It is also move-in season around here as the students switch to new apartments and new students start arriving to town. For us, that means wrapping paper season, as it is a quick and easy (and pretty) way to add decor to a dorm or apartment room. Sachi ordered some new sheets in New York which I hadn't even seen. I particularly like the swimmers, but the florals from Rifle Paper and others are nice as well. It's easy to pick up some frames at the thrift store (or off the curb) and fill them with an assortment of papers for a nice wall collage. 

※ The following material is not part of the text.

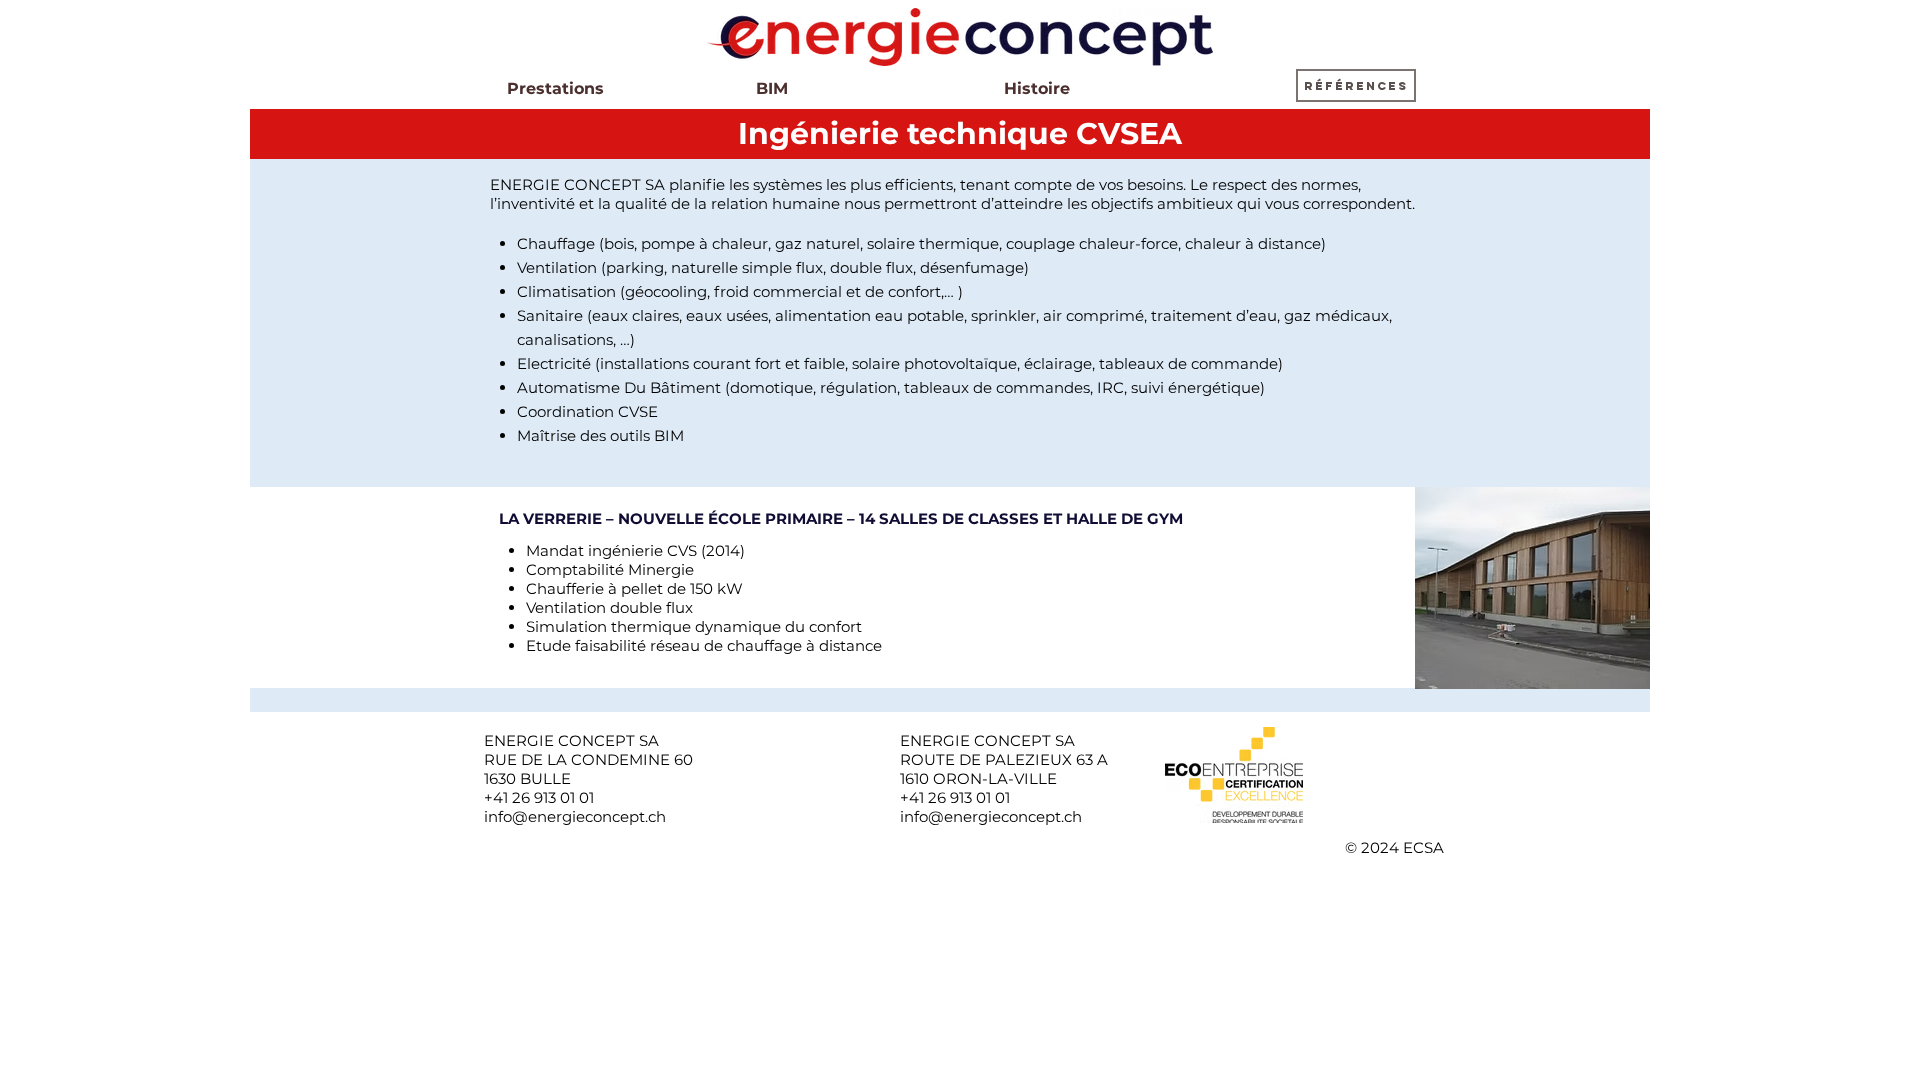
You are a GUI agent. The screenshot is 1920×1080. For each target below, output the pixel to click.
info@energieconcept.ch (575, 816)
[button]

I am making progress on my set of 15 crowns. Doing some hand lettering with Sharpie paint pen on mirrors and trouble-shooting the gluing of the paper crowns to the glass mirrors. I'm getting closer. The deadline is early December so I think I'm more or less on track. We are working on a few prints to send out for screen printing locally so I'm looking forward to those (including Sachi's glue guns not handguns sign which she, naturally, redid with fancy hand lettering). And other than that, believe it or not, it is time to think about Christmas. I'm just finalizing the budget for the holiday season and then we will get to work on stocking the store for the holidays. I have an idea for a holiday window which hasn't been supplanted so I guess we are going with that. We'll see how it all comes together. I'm still feeling like I need a few more products to pull it together but it usually all works out.